Bank of America Corp. could face a public enforcement action if federal regulators aren't satisfied with recent steps to strengthen the bank, the Wall Street Journal reported Tuesday, citing sources familiar with the situation.
But analysts told the Observer that while the Charlotte-based bank remains under regulatory pressure - and has a long way to go to correct its missteps - a formal reprimand from its key regulator, the Federal Reserve, is unlikely.
The Journal reported that regulators met with Bank of America's board in recent months and said they wanted to see more progress on the bank's compliance with a May 2009 memorandum of understanding. That document, which isn't public, identified governance, risk and liquidity management as problems that needed to be fixed, the newspaper reported.
Bank of America's directors believe the bank has met those informal orders and were surprised by the warning, sources told the Journal.
Spokesmen from the bank and the Federal Reserve declined to comment.
Analysts said that while regulators are talking regularly with the nation's second-largest bank by assets and other lenders, concerns about Bank of America probably have waned the second half of this year as it has sold assets and taken other steps to bolster capital.

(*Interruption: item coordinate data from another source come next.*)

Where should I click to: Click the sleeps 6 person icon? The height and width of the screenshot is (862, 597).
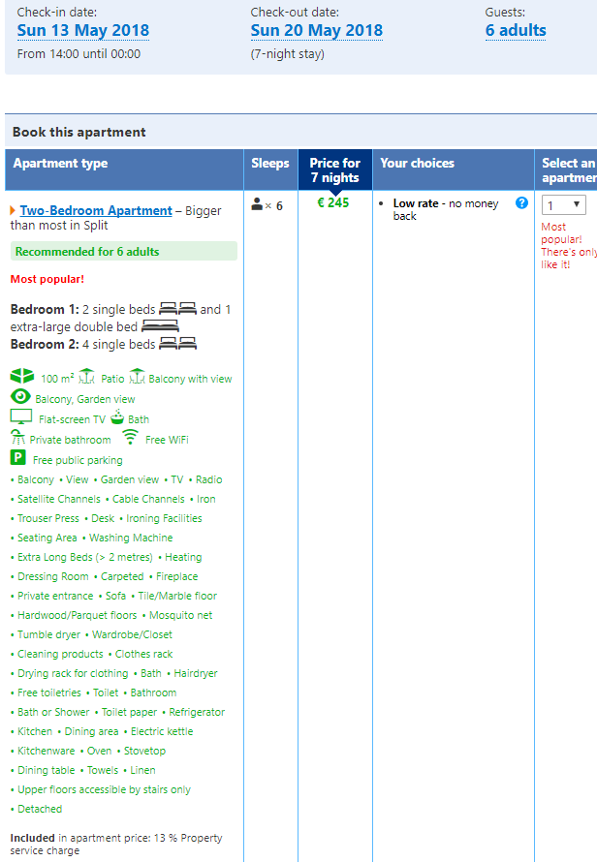coord(258,204)
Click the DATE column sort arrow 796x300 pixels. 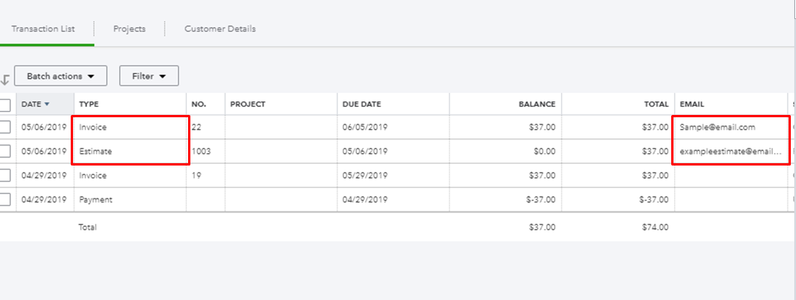pyautogui.click(x=47, y=105)
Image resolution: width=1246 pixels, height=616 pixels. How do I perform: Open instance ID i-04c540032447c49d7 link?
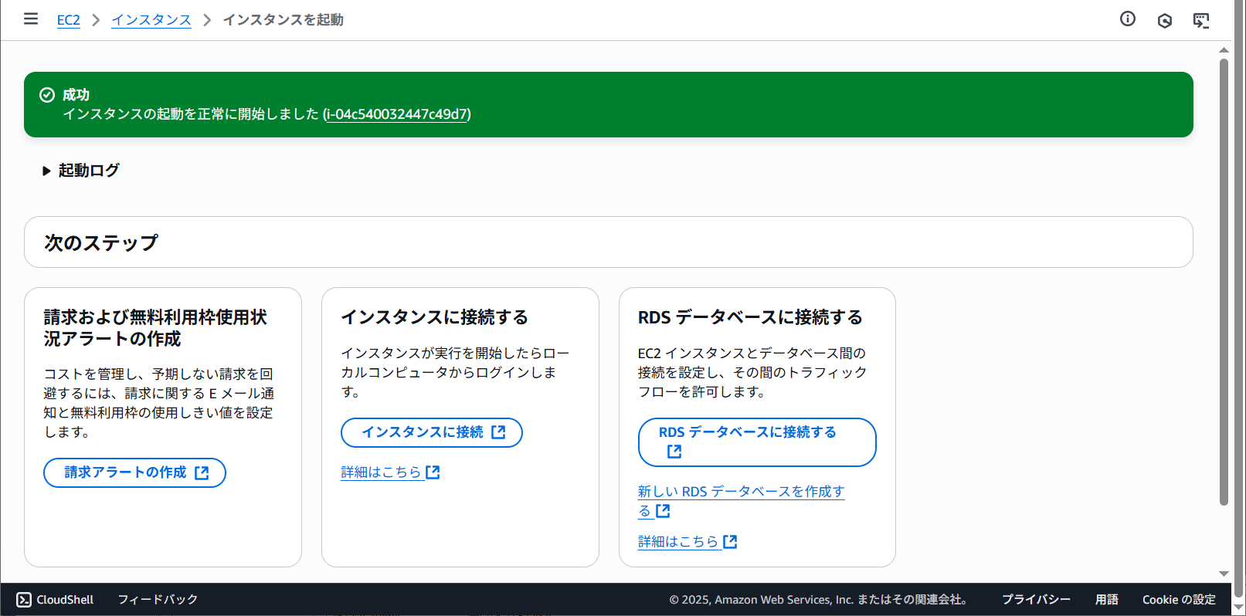[396, 114]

Last week, for example, the bank announced it was selling most of its remaining shares in China Construction Bank Corp., a move expected to result in a $1.8 billion after-tax gain, as part of its ongoing plan to shed noncore assets.
"I don't know whether they have complied with everything in the memorandum, because I haven't read the memorandum," analyst Dick Bove of Rochdale Securities said. "But I think as an analyst ... when I look at a balance sheet I can see whether it has deteriorated or whether it has improved. All of this is public data, and none of it is showing a negative trend."
Bove said he doesn't believe federal regulators demanded faster improvement anytime recently and that the Journal report misleads investors.
"The bank deals with the regulators on a daily basis," he said. "That's true of any major bank in the United States. The point is, it would be improbable to believe the bank is in a knockdown fight with these regulators every day over what it is doing."
Analysts from Keefe, Bruyette & Woods said in a research note that they couldn't confirm regulators were unhappy with the bank's progress at some point but said the bank has made "significant and accelerated" capital progress since the second quarter.
"We believe that any regulatory pressure is most likely lessening ...," the note said.
Despite the improvement, some of the bank's other recent moves, including continued turnover in its top ranks, could be fueling regulators' concerns, analyst Nancy Bush of SNL Financial said.
In September, for instance, a management reorganization promoted Thomas Montag and Charlotte-based David Darnell to co-chief operating officers and jettisoned Sallie Krawcheck and Charlotte-based Joe Price.
Bush said regulators also are increasingly incorporating the markets' view into their own view of how strong a company is, adding that they're probably not happy about Bank of America's stock price, which has fallen 60 percent this year.
"The Fed is incorporating much more of what analysts and stock prices are saying about the bank," she said. "The problem is, it becomes sort of a self-fulfilling prophecy: People find out that they're looking at the bank, so the stock goes down, so the Fed gives it another look."
It wouldn't be the bank's first clash with regulators: Early this year, the Fed rejected the bank's request for a dividend increase in the second half of 2011, for instance.
Bush said some tension "is always part of a relationship between a bank and a regulator" and that a warning about the bank's progress might have occurred over the summer, before the bank took its latest steps to improve. But she doubts a formal action is looming.
"I think it would scare the heck out of everybody," she said. "Not only about Bank of America, but about Citigroup, JPMorgan ... all the large banks. Investors never look at one bank in isolation."
It's unclear when regulators will decide whether more severe measures - which would likely result in greater oversight and restrictions - are necessary, the Journal's story said. The bank could also still have the existing penalty lifted, the paper said.
Meanwhile, Bank of America needs to work on being "a regular bank," Motley Fool analyst James Early said.
"The bank is probably doing the right things," he said, "at about a fourth of the pace they need to be moving."
Bank of America shares closed at $5.37 Tuesday, down 2 percent from the previous day. That was the lowest close since March 2009.